— Goal —
Copy the records below, changing every "Screen dimensions" to "Display size" and leaving everything else unchanged.

Element and text location records:
****************

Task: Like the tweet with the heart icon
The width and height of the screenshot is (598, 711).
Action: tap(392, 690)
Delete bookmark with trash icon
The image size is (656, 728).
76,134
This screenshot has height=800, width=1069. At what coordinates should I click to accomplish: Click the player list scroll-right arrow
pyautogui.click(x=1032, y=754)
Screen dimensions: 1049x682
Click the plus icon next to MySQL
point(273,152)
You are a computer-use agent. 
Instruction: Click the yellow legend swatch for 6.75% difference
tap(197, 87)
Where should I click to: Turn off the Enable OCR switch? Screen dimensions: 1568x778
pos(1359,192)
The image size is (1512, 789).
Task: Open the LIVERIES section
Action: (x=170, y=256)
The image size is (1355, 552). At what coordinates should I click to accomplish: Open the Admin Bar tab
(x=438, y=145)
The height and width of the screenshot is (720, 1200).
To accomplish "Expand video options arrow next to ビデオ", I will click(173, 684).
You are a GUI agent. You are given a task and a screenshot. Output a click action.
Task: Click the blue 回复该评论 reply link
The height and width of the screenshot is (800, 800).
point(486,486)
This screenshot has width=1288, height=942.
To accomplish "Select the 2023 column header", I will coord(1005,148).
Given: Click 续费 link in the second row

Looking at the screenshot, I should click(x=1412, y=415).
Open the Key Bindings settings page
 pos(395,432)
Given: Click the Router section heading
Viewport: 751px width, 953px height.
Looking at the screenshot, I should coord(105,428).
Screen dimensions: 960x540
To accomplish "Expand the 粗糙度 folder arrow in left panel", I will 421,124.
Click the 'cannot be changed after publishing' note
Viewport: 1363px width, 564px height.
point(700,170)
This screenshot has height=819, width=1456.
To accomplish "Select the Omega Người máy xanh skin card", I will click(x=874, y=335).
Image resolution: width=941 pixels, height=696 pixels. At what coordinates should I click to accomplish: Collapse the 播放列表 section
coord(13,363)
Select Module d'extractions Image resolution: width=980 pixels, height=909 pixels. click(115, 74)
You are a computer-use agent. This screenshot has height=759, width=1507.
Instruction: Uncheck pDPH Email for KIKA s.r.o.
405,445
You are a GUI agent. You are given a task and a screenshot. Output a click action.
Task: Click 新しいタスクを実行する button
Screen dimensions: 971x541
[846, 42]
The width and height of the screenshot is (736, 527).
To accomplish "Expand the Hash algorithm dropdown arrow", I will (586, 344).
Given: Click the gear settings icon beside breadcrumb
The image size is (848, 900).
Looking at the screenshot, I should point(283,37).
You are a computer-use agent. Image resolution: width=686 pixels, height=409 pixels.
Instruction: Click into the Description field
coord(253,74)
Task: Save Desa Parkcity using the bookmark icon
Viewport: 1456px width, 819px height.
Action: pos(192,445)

****************

— Task result —
Task: Like the tweet with the heart icon
The width and height of the screenshot is (598, 711).
Action: tap(392, 690)
Delete bookmark with trash icon
The image size is (656, 728).
76,134
This screenshot has height=800, width=1069. At what coordinates should I click to accomplish: Click the player list scroll-right arrow
pyautogui.click(x=1032, y=754)
Display size: 1049x682
Click the plus icon next to MySQL
point(273,152)
You are a computer-use agent. 
Instruction: Click the yellow legend swatch for 6.75% difference
tap(197, 87)
Where should I click to: Turn off the Enable OCR switch? Display size: 1568x778
pos(1359,192)
The image size is (1512, 789).
Task: Open the LIVERIES section
Action: (x=170, y=256)
The image size is (1355, 552). At what coordinates should I click to accomplish: Open the Admin Bar tab
(x=438, y=145)
The height and width of the screenshot is (720, 1200).
To accomplish "Expand video options arrow next to ビデオ", I will click(173, 684).
You are a GUI agent. You are given a task and a screenshot. Output a click action.
Task: Click the blue 回复该评论 reply link
The height and width of the screenshot is (800, 800).
point(486,486)
This screenshot has width=1288, height=942.
To accomplish "Select the 2023 column header", I will coord(1005,148).
Given: Click 续费 link in the second row

Looking at the screenshot, I should click(x=1412, y=415).
Open the Key Bindings settings page
 pos(395,432)
Given: Click the Router section heading
Viewport: 751px width, 953px height.
Looking at the screenshot, I should coord(105,428).
Display size: 960x540
To accomplish "Expand the 粗糙度 folder arrow in left panel", I will 421,124.
Click the 'cannot be changed after publishing' note
Viewport: 1363px width, 564px height.
point(700,170)
This screenshot has height=819, width=1456.
To accomplish "Select the Omega Người máy xanh skin card", I will click(x=874, y=335).
Image resolution: width=941 pixels, height=696 pixels. At what coordinates should I click to accomplish: Collapse the 播放列表 section
coord(13,363)
Select Module d'extractions Image resolution: width=980 pixels, height=909 pixels. click(115, 74)
You are a computer-use agent. This screenshot has height=759, width=1507.
Instruction: Uncheck pDPH Email for KIKA s.r.o.
405,445
You are a GUI agent. You are given a task and a screenshot. Output a click action.
Task: Click 新しいタスクを実行する button
Display size: 971x541
[846, 42]
The width and height of the screenshot is (736, 527).
To accomplish "Expand the Hash algorithm dropdown arrow", I will (586, 344).
Given: Click the gear settings icon beside breadcrumb
The image size is (848, 900).
Looking at the screenshot, I should point(283,37).
You are a computer-use agent. Image resolution: width=686 pixels, height=409 pixels.
Instruction: Click into the Description field
coord(253,74)
Task: Save Desa Parkcity using the bookmark icon
Viewport: 1456px width, 819px height.
Action: pos(192,445)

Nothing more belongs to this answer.